Governo filipino luta para enviar ajuda a vítimas de tufão

  • 10 novembro 2013
Militares entregam suprimentos para desabrigados nas Filipinas (foto: Reuters)
Estradas danificadas e escombros dificultam trabalho das equipes de resgate nas Filipinas

Autoridades das Filipinas estão lutando para enviar socorro para algumas das áreas mais afetadas pelo tufão Haiyan – um dos mais mortíferos que já atingiu o país.

Mais de 10.000 pessoas teriam morrido na cidade de Tacloban, além de em centenas em outras localidades. Centenas de milhares estão desabrigadas.

O tufão destruiu casas, escolas e o aeroporto de Tacloban.

Equipes de socorro ainda não conseguiram chegar a algumas cidades e vilas isoladas.

Em muitas áreas não há água limpa, eletricidade e a comida começa a escassear.

Militares foram enviados para zonas de desastre e aviões militares estão transportando suprimentos. Mas a movimentação das equipes de socorro vem sendo prejudicada por escombros e estradas danificadas.

O papa Francisco pediu ajuda para as vítimas da catástrofe, em um país de maioria católica. "Infelizmente há muitas, muitas vítimas e os danos são imensos. Vamos tentar enviar ajuda concreta", disse o pontífice.

Vietnã

Na noite deste domingo o Haiyan chegou ao Vietnã. A primeira localidade atingida foi a província de Quang Ninh.

O tufão chegou com menos intensidade ao país, mas mesmo assim foram registrados ventos de 150 km/h e seis pessoas morreram até agora.

Temendo um cenário de devastação, o governo retirou mais de 600.000 pessoas de províncias do norte do país.

Falta de pessoal

As ações de socorro nas Filipinas estão sendo focadas na provícia oriental de Leyet e sua capital Tacloban.

Mas autoridades da cidade disseram estar tendo dificuldades para distribuir a ajuda e para controlar os saques e manter a segurança na região.

"Estão ocorrendo saques em galerias e grandes supermercados. Eles estão levando tudo, até mesmo produtos eletrônicos, como televisores.

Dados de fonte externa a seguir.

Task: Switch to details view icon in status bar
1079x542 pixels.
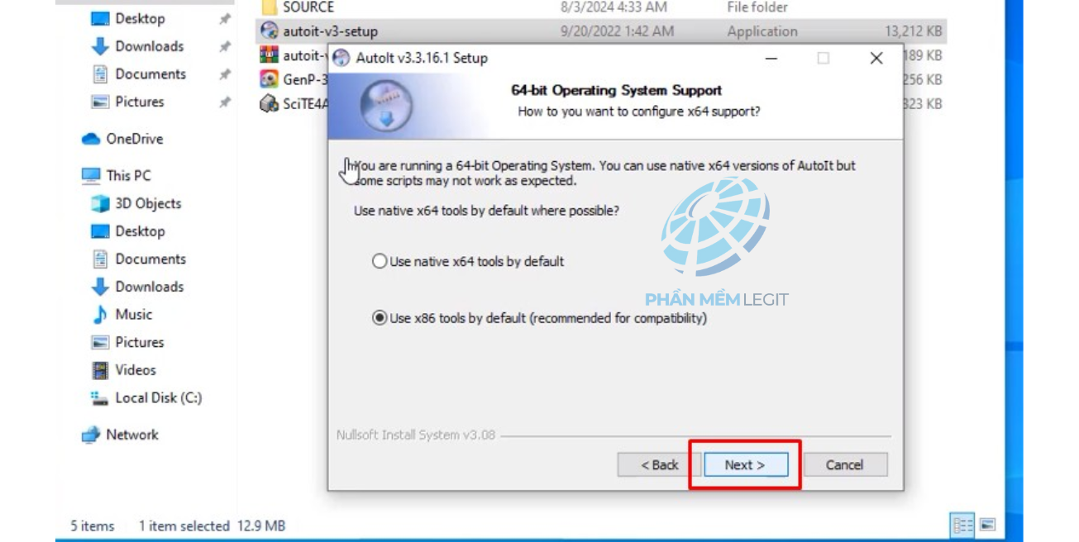Action: point(962,525)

Talvez eles sejam trocados mais tarde por comida", disse o administrador da cidade Tecson John Lim.

"Não temos efetivo suficiente. Nós temos 2.000 empregados, mas apenas 100 vieram trabalhar. A maioria está se dedicando às suas famílias".

O presidente Benigno Aquino, que visitou Tacloban, prometeu enviar 300 policiais e soldados ao local para "trazer de volta a paz e a ordem".

Mas os moradores temem por sua segurança. "Tacloban foi totalmente destruída. Algumas pessoas estão perdendo a cabeça por causa da fome e por terem perdido suas famílias", disse o professor Andrew Pomeda à agência AFP.

"As pessoas estão ficando violentas. Estão saqueando estabelecimentos comerciais e mercados para achar comida, arroz e leite... Temo que em uma semana as pessoas comecem a matar por causa da fome".

O correspondente da BBC Rupert Wingfield-Hayes relata que a cena em Tacloban é uma devastação total.

Segundo ele, centenas de pessoas estão no aeroporto – que também foi devastado – tentando achar um vôo para sair da cidade.

O secretário do Interior das Filipinas, Mar Roxas, disse que a escala da operação necessária para socorro é esmagadora, pois há áreas no país descritas como desertos de lama e escombros.

"De um helicóptero é possível ver a extensão da devastação. Da faixa da praia até uma distância de um quilômetro não sobrou nenhuma estrutura. Foi como um tsunami", ele afirmou à agência Reuters.

Uma autoridade da ONU que chegou em Tacloban no sábado, Sebastian Rhodes Stampa, afirmou ter sido informado que a água atingiu uma altura entre três e dez metros em diferentes pontos da cidade.

Em outra provincial do leste, Samar, rádios locais afirmaram que ao menos 300 pessoas morreram na cidade de Basey e outras 2.000 permanecem desaparecidas ou feridas.

Em Mindoro, uma província do oeste, a cidade de Baco estaria 80% inundada.

O último relatório oficial divulgado no domingo pelas autoridades confirma 229 mortes e 630 mil desabrigados.